### Work to be completed
In the data below, restate exactly the lines from the one with "Click the Open file toolbar icon" to the final line, both included, but not the pictures.

[Collected data]
^^^^

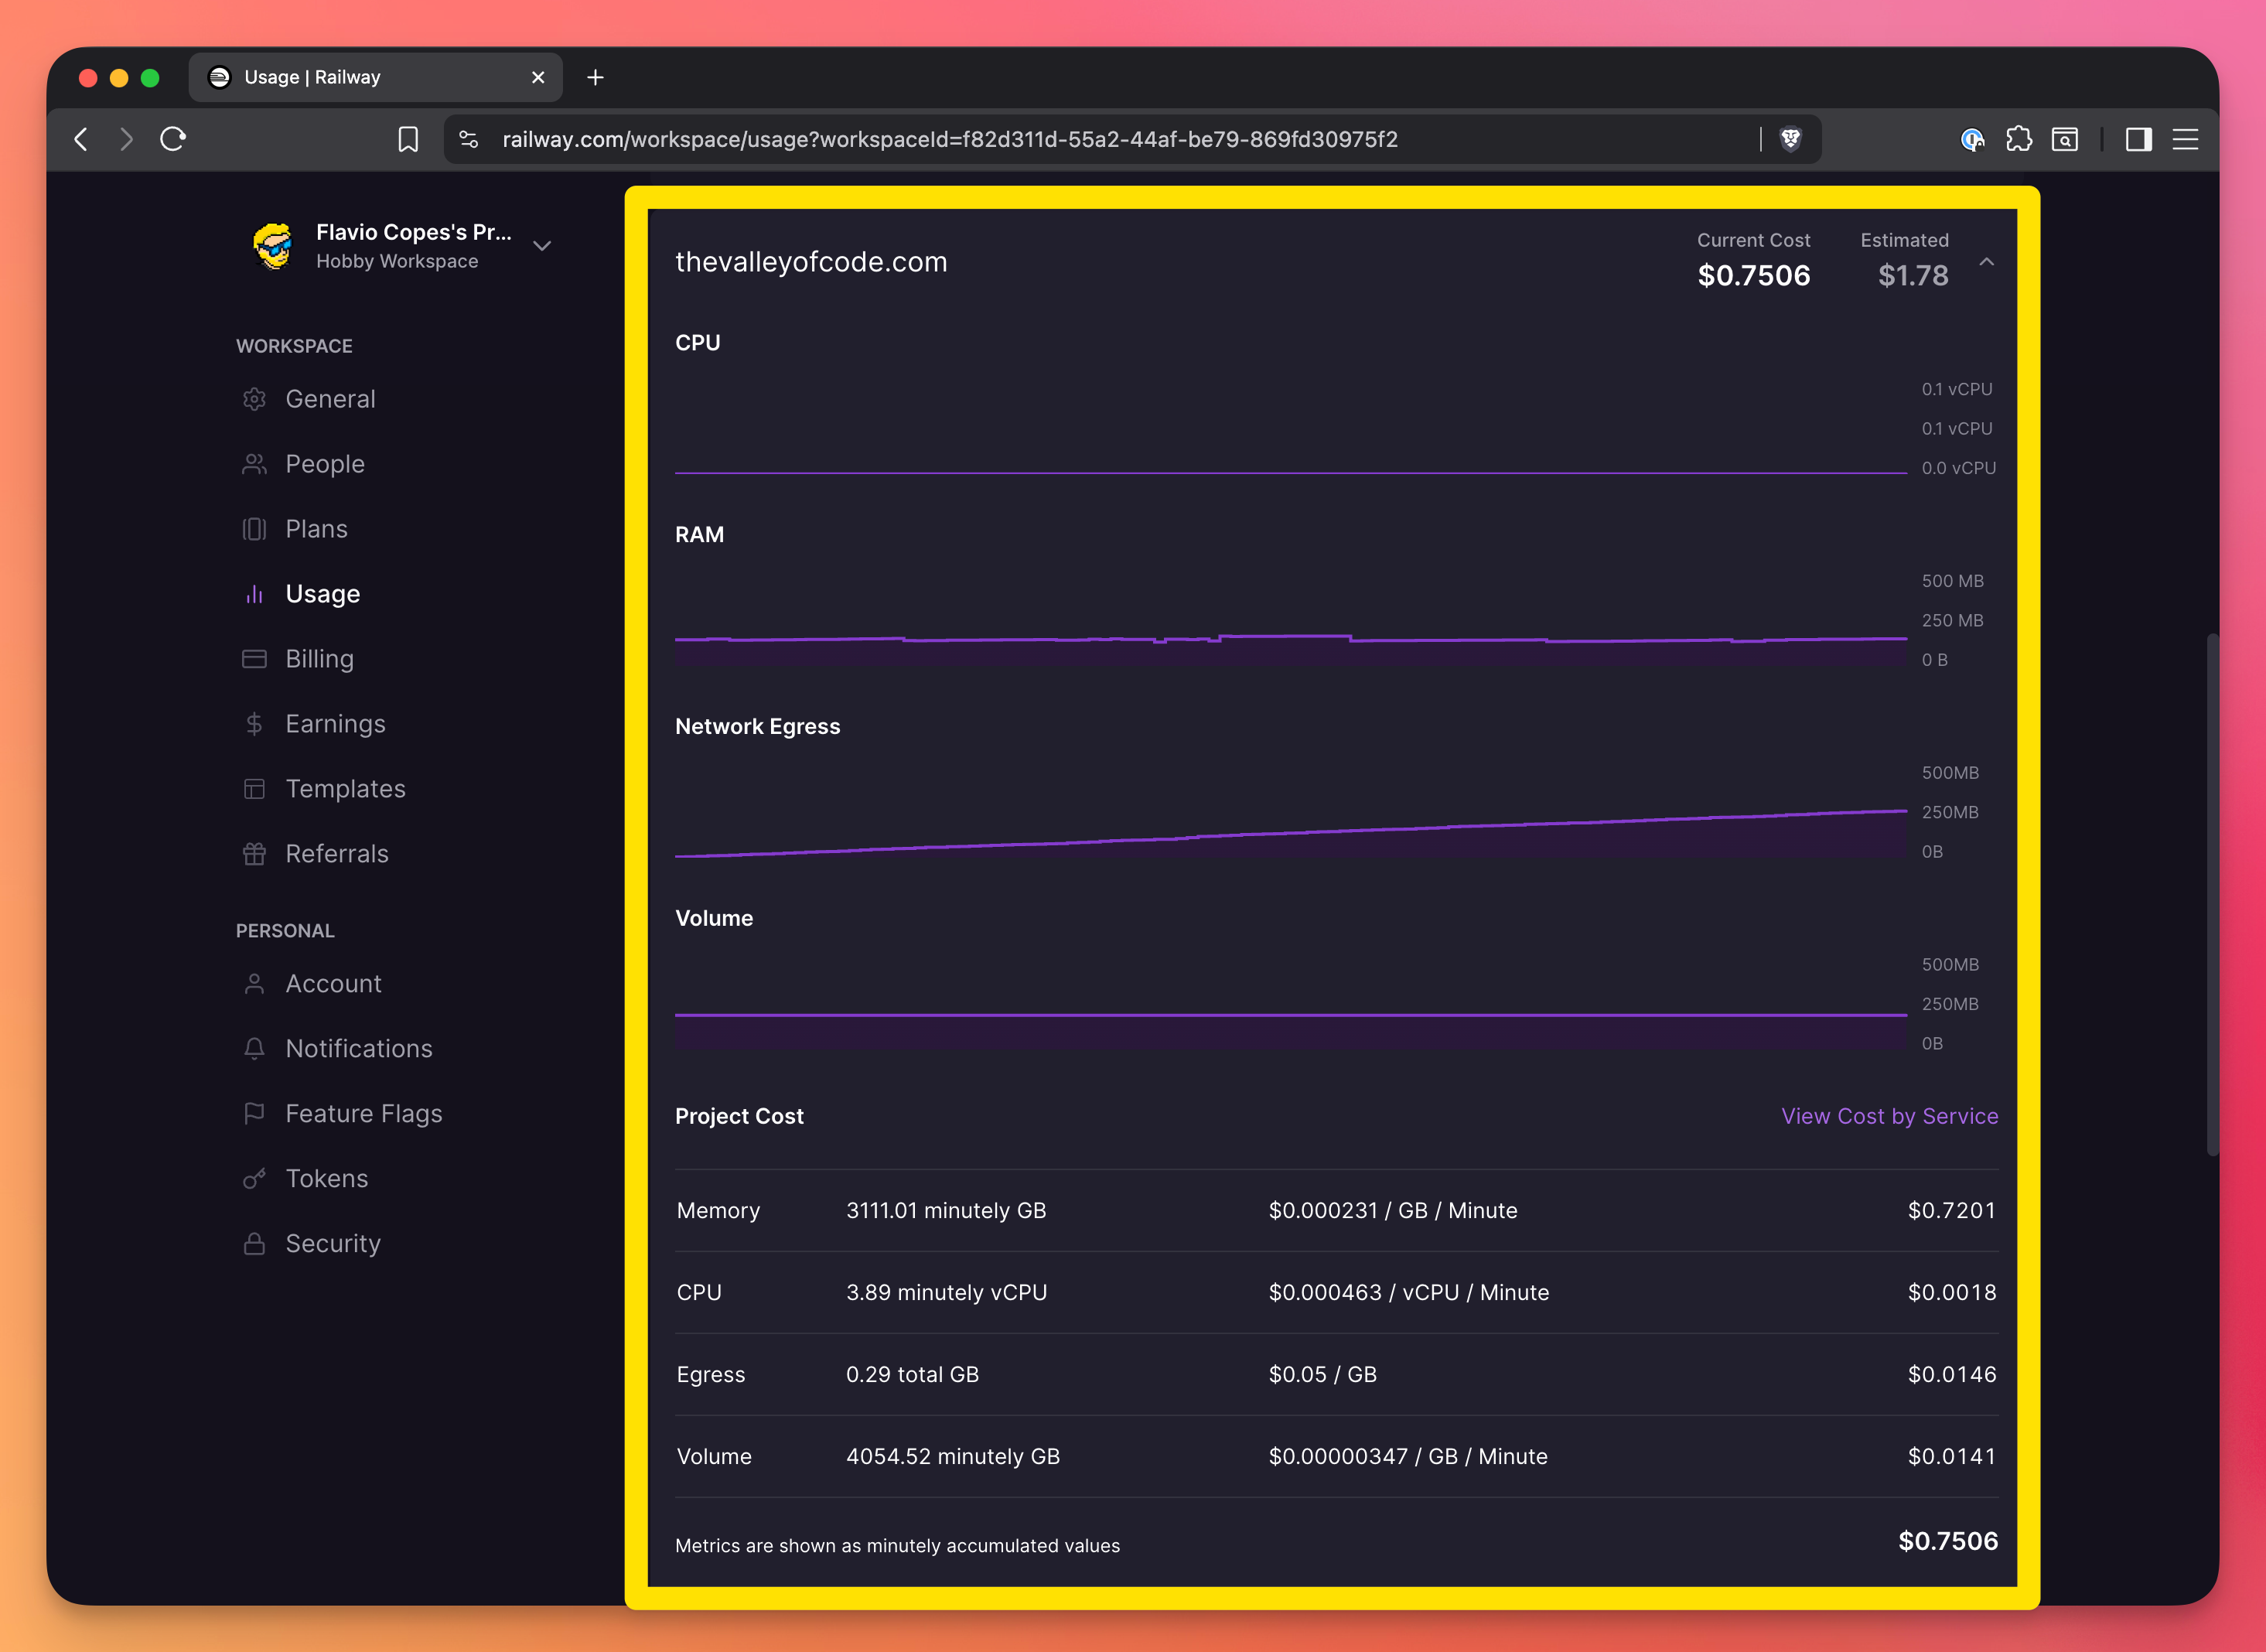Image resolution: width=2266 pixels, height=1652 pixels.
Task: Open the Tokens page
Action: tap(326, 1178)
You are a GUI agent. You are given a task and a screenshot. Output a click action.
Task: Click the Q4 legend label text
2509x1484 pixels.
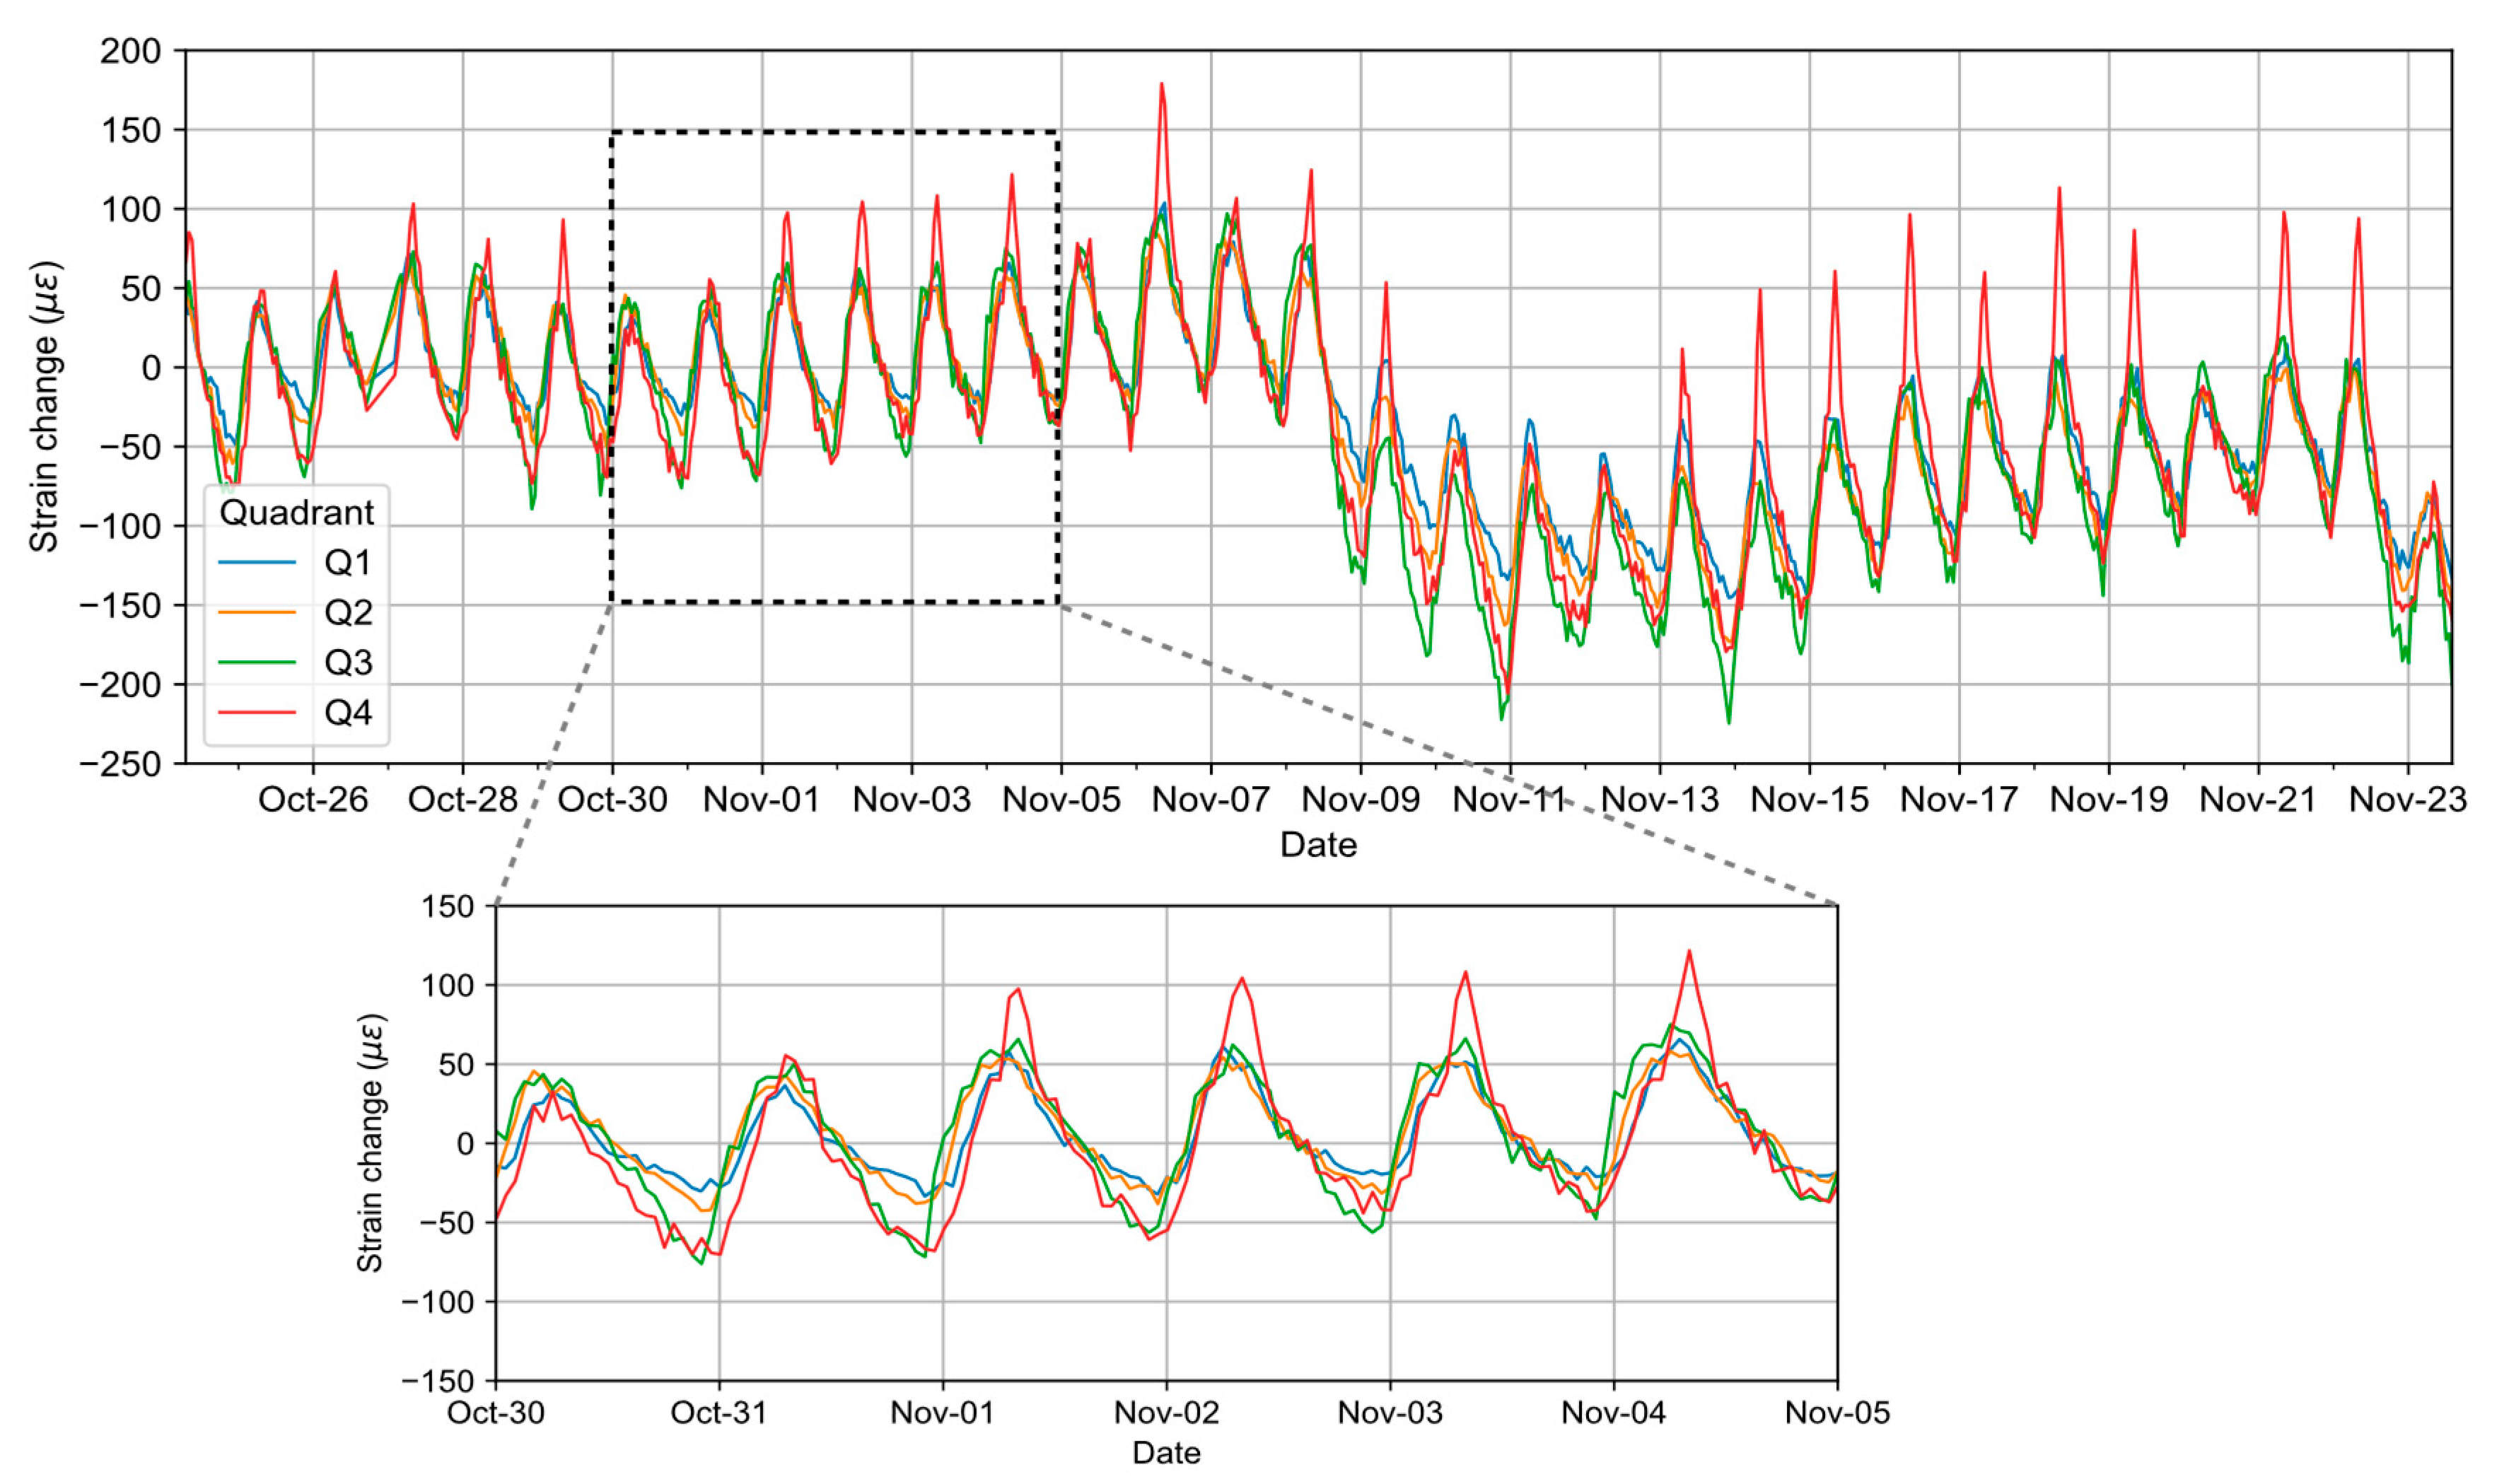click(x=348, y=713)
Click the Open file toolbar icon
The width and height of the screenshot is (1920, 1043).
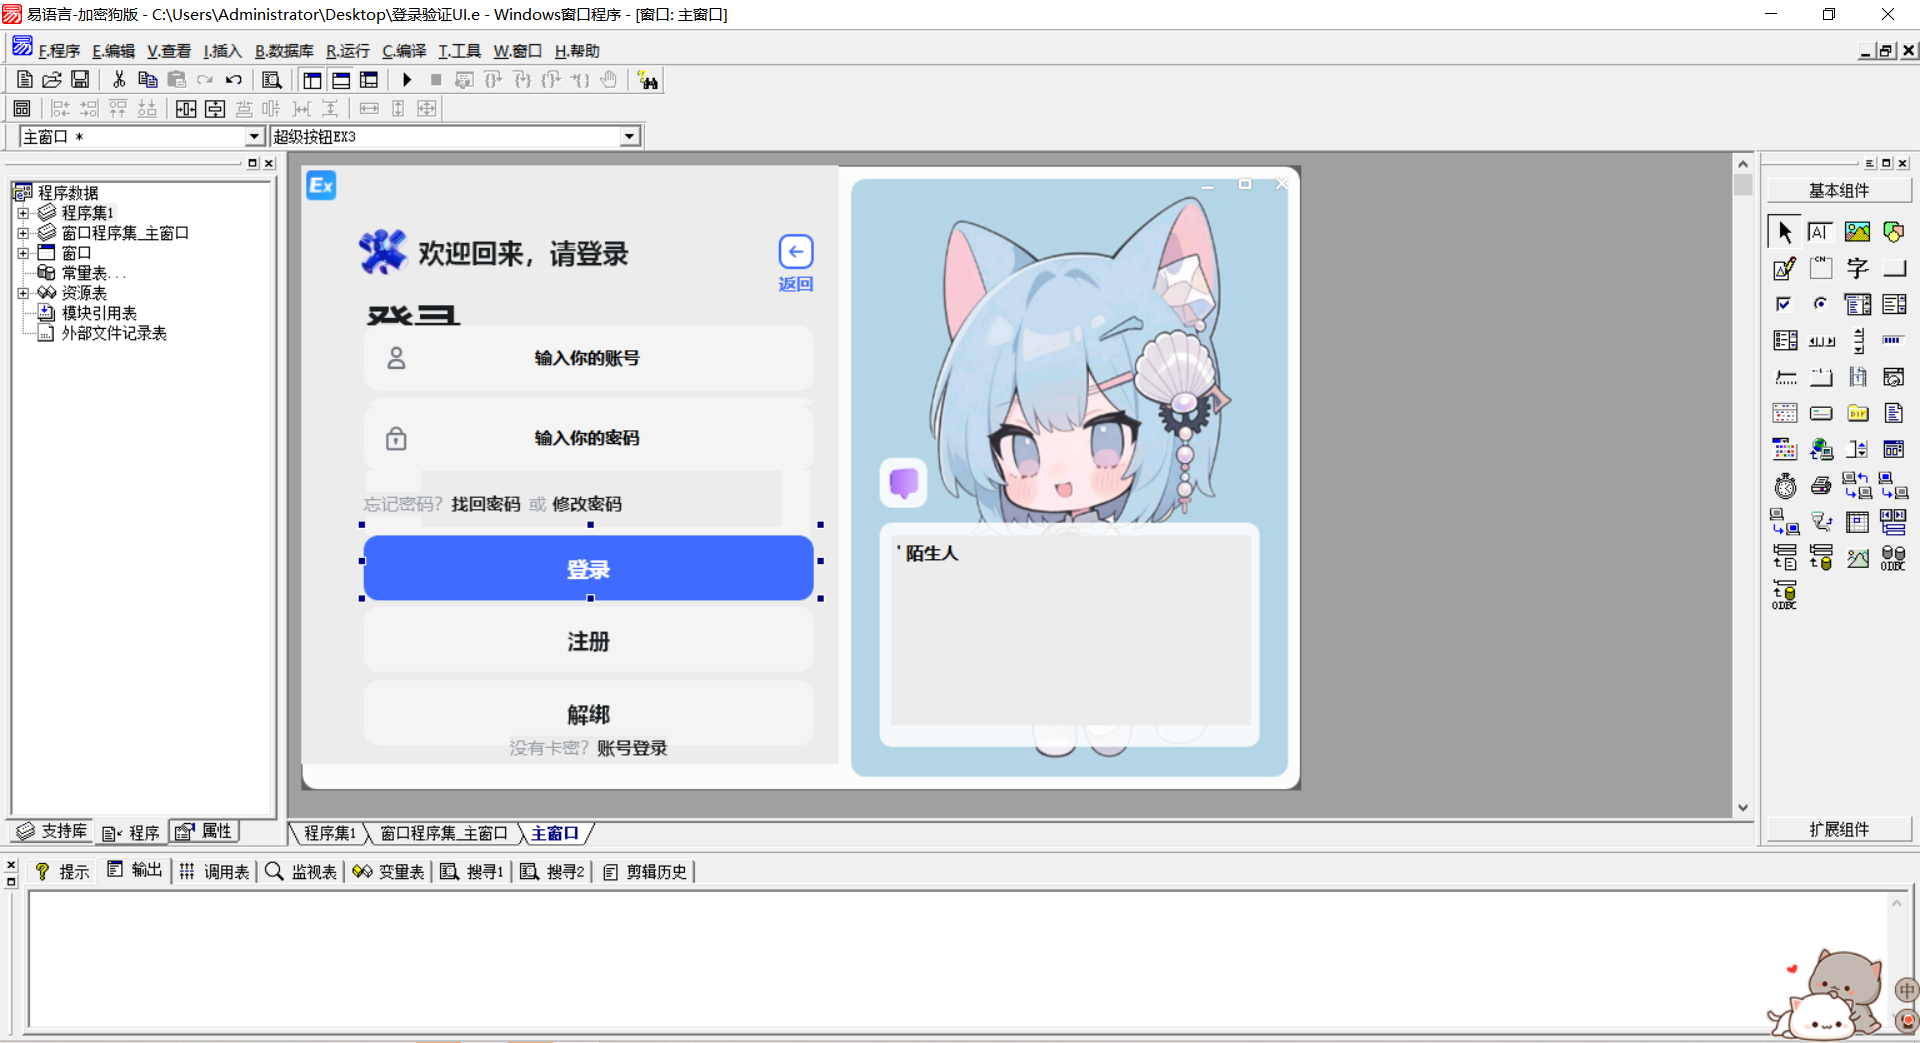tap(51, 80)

^^^^

### Solved problem
Click the Open file toolbar icon
The width and height of the screenshot is (1920, 1043).
tap(51, 80)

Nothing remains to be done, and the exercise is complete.